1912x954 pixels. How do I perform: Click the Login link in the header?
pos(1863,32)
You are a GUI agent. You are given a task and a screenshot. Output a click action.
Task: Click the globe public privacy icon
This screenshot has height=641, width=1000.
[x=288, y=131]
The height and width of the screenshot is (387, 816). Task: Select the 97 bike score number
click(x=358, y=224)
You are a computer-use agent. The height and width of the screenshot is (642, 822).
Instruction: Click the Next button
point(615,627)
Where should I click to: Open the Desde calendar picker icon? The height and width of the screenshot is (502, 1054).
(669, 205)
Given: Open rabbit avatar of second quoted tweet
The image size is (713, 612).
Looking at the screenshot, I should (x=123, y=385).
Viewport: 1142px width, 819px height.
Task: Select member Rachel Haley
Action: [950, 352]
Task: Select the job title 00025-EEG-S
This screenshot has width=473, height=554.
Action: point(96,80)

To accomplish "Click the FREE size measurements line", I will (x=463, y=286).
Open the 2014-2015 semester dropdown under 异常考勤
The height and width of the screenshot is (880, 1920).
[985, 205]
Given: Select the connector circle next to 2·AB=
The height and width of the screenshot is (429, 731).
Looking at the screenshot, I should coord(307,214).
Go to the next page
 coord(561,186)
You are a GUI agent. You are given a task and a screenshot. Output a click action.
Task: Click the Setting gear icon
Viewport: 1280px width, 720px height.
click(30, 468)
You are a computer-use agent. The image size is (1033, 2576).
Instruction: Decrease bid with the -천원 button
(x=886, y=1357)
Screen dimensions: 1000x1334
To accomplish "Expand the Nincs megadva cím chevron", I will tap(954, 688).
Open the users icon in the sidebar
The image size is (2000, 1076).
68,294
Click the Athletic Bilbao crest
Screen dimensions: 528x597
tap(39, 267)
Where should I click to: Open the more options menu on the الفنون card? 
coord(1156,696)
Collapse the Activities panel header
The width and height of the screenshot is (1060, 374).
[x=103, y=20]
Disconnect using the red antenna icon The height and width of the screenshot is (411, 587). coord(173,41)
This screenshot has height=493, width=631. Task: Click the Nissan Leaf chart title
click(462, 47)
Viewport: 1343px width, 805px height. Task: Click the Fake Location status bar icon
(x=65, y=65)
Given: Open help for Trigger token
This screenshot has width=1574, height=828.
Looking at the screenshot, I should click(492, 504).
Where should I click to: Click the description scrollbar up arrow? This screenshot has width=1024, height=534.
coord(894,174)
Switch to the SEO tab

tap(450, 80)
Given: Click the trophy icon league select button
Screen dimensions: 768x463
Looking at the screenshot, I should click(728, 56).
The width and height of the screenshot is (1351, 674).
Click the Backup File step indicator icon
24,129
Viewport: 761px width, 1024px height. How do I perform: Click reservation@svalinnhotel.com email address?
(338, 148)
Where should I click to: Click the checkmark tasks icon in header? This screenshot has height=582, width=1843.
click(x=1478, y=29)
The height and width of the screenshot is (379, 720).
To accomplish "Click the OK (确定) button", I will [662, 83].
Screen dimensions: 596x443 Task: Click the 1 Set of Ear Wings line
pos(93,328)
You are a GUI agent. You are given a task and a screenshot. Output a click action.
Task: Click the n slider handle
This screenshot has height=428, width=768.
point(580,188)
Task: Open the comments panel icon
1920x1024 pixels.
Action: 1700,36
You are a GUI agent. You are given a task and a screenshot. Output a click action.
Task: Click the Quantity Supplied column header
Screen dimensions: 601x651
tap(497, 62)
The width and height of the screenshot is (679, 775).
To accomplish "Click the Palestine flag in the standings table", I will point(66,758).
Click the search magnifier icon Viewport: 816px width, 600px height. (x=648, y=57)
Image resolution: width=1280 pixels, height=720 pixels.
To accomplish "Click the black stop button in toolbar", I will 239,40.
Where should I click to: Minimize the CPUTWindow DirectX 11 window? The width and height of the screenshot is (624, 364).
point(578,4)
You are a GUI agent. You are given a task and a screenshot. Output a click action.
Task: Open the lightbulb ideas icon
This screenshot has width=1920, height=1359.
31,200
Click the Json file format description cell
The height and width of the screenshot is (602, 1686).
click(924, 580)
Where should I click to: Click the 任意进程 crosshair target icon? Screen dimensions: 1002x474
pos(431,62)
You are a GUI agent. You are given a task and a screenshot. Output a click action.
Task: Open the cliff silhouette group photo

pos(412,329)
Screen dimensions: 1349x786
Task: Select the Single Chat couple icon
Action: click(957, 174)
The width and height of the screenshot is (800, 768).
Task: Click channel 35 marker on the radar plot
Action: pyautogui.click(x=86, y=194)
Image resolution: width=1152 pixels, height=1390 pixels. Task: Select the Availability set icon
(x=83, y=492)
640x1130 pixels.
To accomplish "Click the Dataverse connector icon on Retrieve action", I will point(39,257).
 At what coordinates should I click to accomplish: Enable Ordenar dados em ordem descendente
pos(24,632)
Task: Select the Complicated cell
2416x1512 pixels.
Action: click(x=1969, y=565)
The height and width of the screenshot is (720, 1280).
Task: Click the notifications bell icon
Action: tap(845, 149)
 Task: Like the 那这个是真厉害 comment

*What the task requires:* Output only the lines that run from the one containing "This screenshot has width=1920, height=1359." through the last line of the material above, both included.

*Answer to the problem:*
This screenshot has width=1920, height=1359.
31,200
Click the Json file format description cell
The height and width of the screenshot is (602, 1686).
click(924, 580)
Where should I click to: Click the 任意进程 crosshair target icon? Screen dimensions: 1002x474
pos(431,62)
You are a GUI agent. You are given a task and a screenshot. Output a click action.
Task: Open the cliff silhouette group photo

pos(412,329)
Screen dimensions: 1349x786
Task: Select the Single Chat couple icon
Action: click(957, 174)
The width and height of the screenshot is (800, 768).
Task: Click channel 35 marker on the radar plot
Action: pyautogui.click(x=86, y=194)
Image resolution: width=1152 pixels, height=1390 pixels. Task: Select the Availability set icon
(x=83, y=492)
640x1130 pixels.
To accomplish "Click the Dataverse connector icon on Retrieve action", I will point(39,257).
 At what coordinates should I click to accomplish: Enable Ordenar dados em ordem descendente
pos(24,632)
Task: Select the Complicated cell
2416x1512 pixels.
Action: click(x=1969, y=565)
The height and width of the screenshot is (720, 1280).
Task: Click the notifications bell icon
Action: tap(845, 149)
 Task: Like the 那这个是真厉害 comment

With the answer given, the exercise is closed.